Long have we waited to peer into the rim of a black hole and finally, that day was upon us. A black hole is a region of space so dense and massive that it engulfs and draws in rays of light. Therefore, collecting an image of one against the stark of space has been elusive, to say the least.
The Event Horizon Telescope (EHT) is a series of observatories on Earth working with the common goal of collecting and eventually synthesizing data into one coherent image of a black hole in a galaxy called M87.
The imaging project was proposed by Prof Heino Falcke, of Radboud University in the Netherlands, who told us that the black hole is: "...larger than the size of our entire Solar System,"
"It has a mass 6.5 billion times that of the Sun. And it is one of the heaviest black holes that we think exists. It is an absolute monster, the heavyweight champion of black holes in the Universe."
One of the telescopes in the EHT network is the James Clerk Maxwell Telescope (JCMT) on top of Mauna Kea peak in Hawaii, where Australian Jessica Dempsey is deputy director.
"We've made a dish the size of the planet," she exclaimed jubilantly.
The combination of results from all of the 9 points around the world fashioned a gigantic camera 9,000km in diameter.
The "camera" is so powerful Dr Dempsey says " if you're sitting in a pub in Perth, you would be able to see a guy sitting in the pub in Sydney, not only would you be able to see him, you'd be able to see his eye colour, and you'd be able to see the brand of beer he was drinking,"
Katie Bouman, the 29-year-old scientist who formed the algorithm that composed the image from 5 petabytes, or 5,242,880 gigabytes of data necessary to process the image of the black hole.

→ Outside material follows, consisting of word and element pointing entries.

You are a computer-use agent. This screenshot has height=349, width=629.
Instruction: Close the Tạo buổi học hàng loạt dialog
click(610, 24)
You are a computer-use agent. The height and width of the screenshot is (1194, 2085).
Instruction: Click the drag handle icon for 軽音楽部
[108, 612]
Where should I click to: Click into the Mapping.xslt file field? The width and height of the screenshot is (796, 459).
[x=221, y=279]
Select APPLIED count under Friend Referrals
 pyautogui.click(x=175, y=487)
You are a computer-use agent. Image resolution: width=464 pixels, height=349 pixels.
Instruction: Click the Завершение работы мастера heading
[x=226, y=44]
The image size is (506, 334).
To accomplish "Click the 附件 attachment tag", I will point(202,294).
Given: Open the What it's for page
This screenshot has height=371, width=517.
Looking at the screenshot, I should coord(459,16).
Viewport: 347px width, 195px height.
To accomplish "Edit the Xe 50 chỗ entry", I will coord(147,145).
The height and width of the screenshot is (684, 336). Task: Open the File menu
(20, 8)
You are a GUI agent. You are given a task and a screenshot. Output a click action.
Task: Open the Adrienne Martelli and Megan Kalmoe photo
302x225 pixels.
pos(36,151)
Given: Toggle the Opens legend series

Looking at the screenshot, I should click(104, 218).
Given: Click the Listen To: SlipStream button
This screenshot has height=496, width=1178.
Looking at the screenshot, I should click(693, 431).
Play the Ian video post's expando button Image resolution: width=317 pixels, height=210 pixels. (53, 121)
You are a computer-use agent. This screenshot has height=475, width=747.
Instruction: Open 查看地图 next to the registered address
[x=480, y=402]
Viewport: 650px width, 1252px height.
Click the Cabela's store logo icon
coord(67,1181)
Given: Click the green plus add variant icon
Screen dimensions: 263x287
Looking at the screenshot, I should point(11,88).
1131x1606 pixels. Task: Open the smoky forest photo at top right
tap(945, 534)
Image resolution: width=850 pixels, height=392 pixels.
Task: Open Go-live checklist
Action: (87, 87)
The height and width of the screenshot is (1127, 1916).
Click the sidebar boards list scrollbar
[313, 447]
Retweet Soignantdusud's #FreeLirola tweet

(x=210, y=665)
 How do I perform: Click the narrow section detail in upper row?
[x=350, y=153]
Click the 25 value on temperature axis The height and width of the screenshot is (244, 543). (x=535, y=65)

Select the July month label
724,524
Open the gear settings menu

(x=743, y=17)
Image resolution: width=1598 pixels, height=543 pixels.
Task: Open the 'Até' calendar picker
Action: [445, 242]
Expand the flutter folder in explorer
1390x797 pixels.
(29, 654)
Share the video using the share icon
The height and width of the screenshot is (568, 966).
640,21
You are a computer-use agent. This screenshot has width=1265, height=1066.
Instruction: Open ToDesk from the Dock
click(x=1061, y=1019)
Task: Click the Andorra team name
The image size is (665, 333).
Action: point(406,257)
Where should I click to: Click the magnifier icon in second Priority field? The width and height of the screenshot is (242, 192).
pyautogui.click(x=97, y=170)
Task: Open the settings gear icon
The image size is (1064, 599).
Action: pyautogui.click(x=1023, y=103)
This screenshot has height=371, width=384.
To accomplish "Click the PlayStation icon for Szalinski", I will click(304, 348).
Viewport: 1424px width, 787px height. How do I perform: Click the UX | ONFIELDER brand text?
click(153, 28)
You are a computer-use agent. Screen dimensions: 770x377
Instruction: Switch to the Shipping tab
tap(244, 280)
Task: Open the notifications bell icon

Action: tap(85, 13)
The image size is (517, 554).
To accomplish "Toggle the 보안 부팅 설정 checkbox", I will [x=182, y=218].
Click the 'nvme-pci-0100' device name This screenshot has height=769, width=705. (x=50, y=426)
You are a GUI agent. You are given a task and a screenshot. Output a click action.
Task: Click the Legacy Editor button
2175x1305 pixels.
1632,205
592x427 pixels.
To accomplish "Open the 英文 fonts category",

So much data that the internet could not be used to send it and the hard drives had to be flown manually on site.
“We are giving humanity its first view of a black hole — a one-way door out of our universe,” says Sheperd Doeleman of the Haystack Observatory at the Massachusetts Institute of Technology (MIT) who is the EHT’s lead astronomer.
We have pushed farther and hard than ever before and peered deep into the eye of the deep unknown.